Mr Collins, 35, and his sister grew up around Henty and Culcairn in their early years before family difficulties saw them sent to the Royal Far West Children’s Home in Sydney when they were about 10 and nine years old.
He spent most of his teen years as a state ward in and out of foster care; they spent much of that time split up, Ms Collins said, and there’s many gaps in her knowledge of his life in those years.
Petty crime followed, mostly thefts and burglaries, not “victimless” crimes, but ones driven out of necessity.
“He would be out a couple of months then go back in, but he was never ever violent,” Ms Collins said.
“It was always stupid stuff ... he’d go back in because he couldn’t handle life outside.”
Both women said Mr Collins received no support once outside the jail walls, beyond payment of a few hundred dollars.
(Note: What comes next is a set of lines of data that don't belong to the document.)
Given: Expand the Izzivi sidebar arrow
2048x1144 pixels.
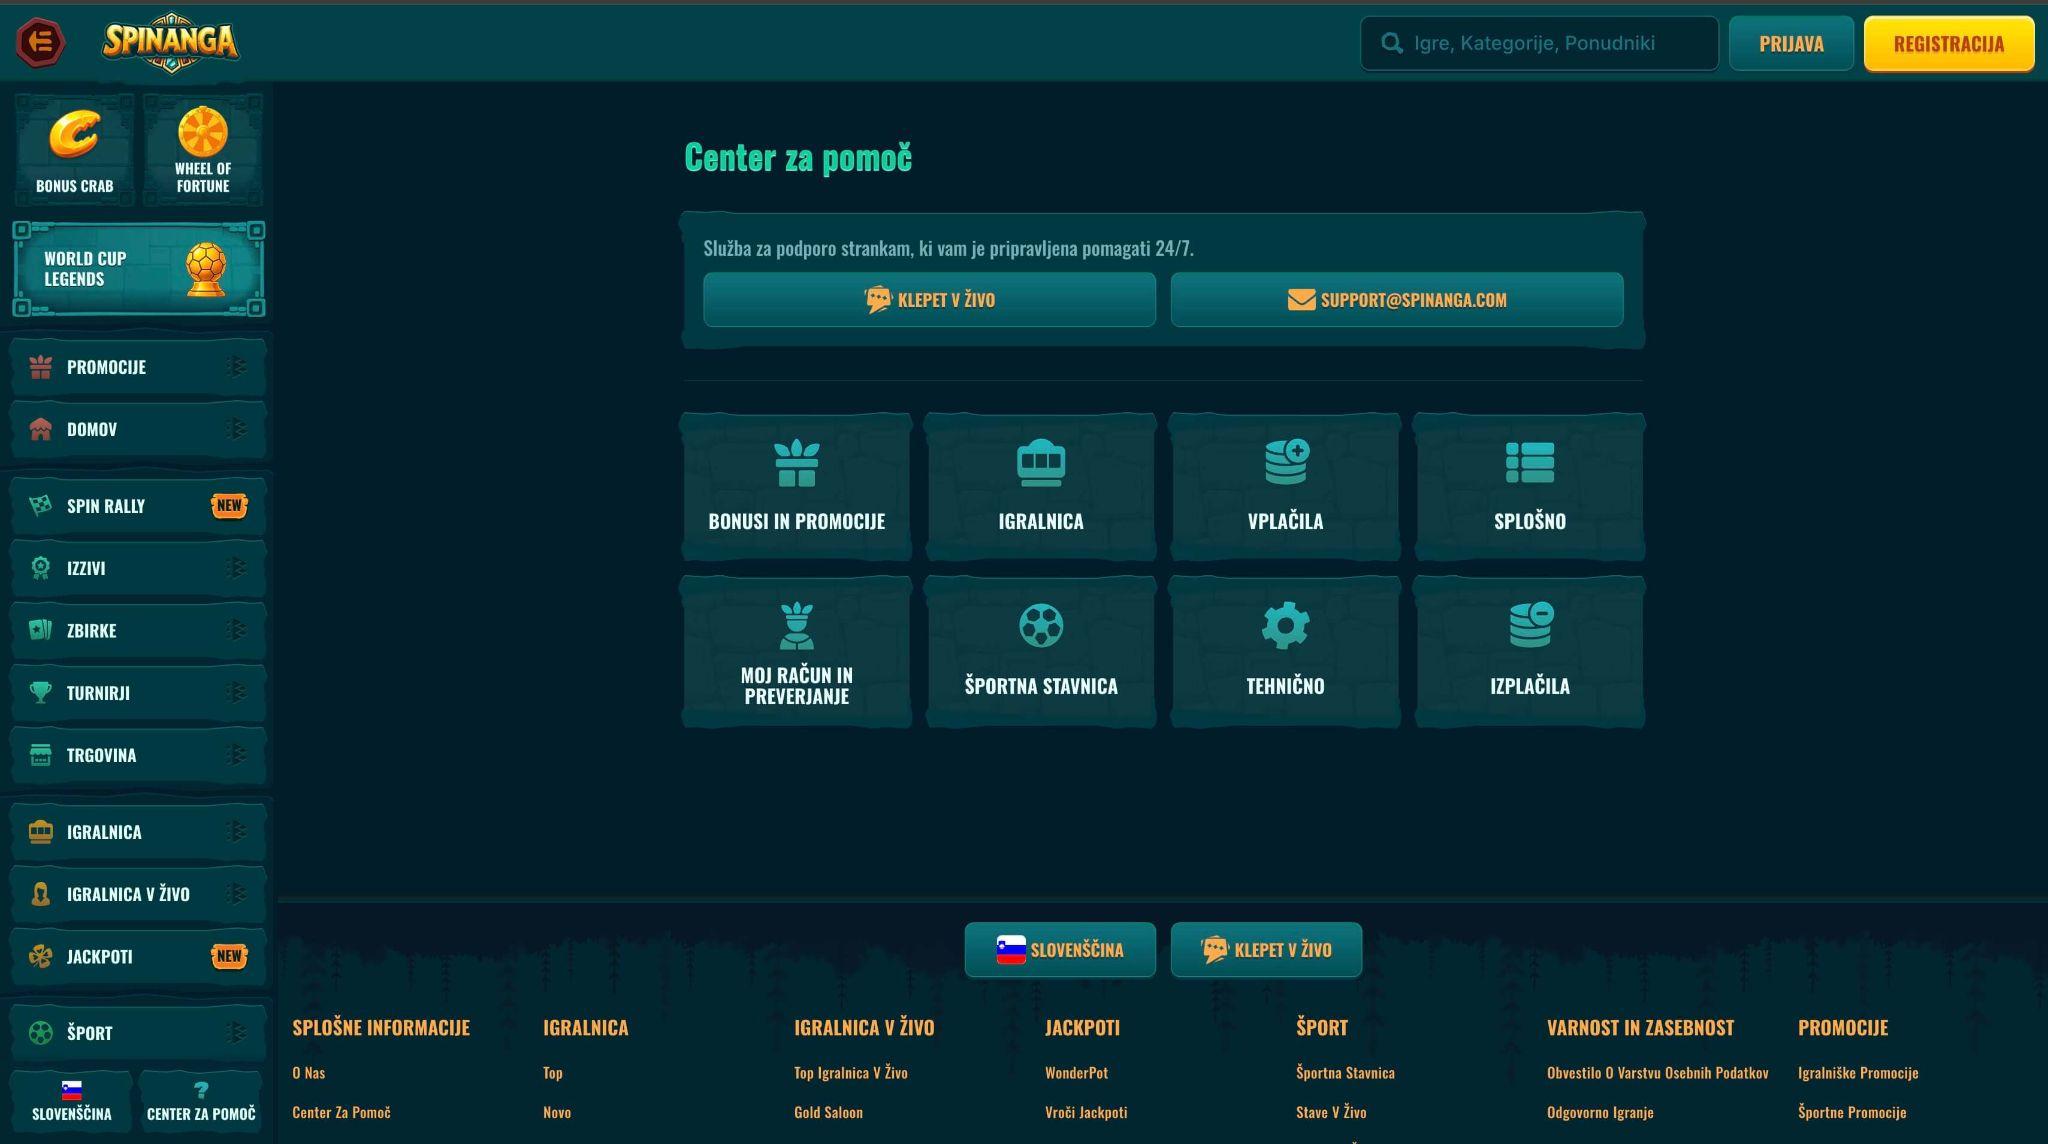Looking at the screenshot, I should [x=236, y=568].
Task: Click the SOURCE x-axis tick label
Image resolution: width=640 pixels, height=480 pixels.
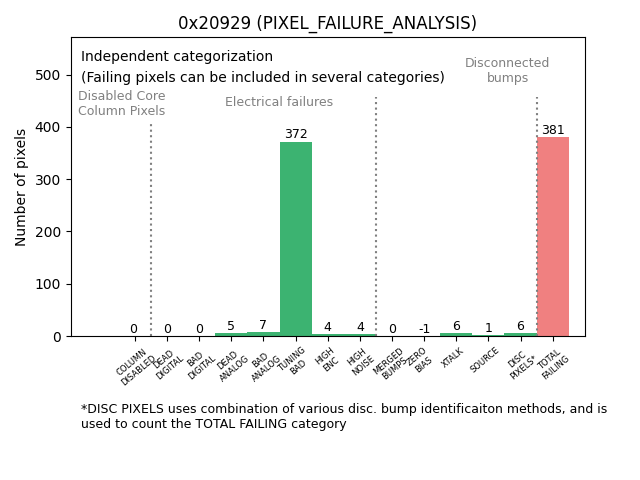Action: click(x=485, y=360)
There was no assistance for finding housing or work.
It was in jail Mr Collins developed a drug habit — his sister said he never used before being inside, where drugs helped “pass the days”.
That was an addiction he fought and the prescription medications he overdosed on last week were for a back injury, as well as to help his anxiety at being “outside”.
He died in Lismore last Friday, July 11, while visiting the family of Ms McMillan, 21, who is four months pregnant with his child.
This new family and his excitement is partly why both women know his death was an accident.
“It was hard for him, he was still coming out of his shell ... but he had everything to live for,” Ms Collins said.
He and Ms McMillan met seven months ago while both were living on Albury’s streets; she was “good news”, and those who knew him believed he’d turned a corner.
They were struggling to find housing and were regulars at St Matthew’s Crisis Care, where Father Peter Macleod-Miller came to know the couple well.
“He wanted the same thing everyone else wants, which is happiness,” he said.
“The thing that was really outstanding is that he could have spent the whole time complaining about the situation but he didn’t ... I think he was actually full of gratitude.
“He obviously had a lot of hurt there and was trying to find a way forward when he’s had so many doors slammed in his face.”
A funeral will be held at St Matthew’s Church in Albury on Wednesday at 2pm.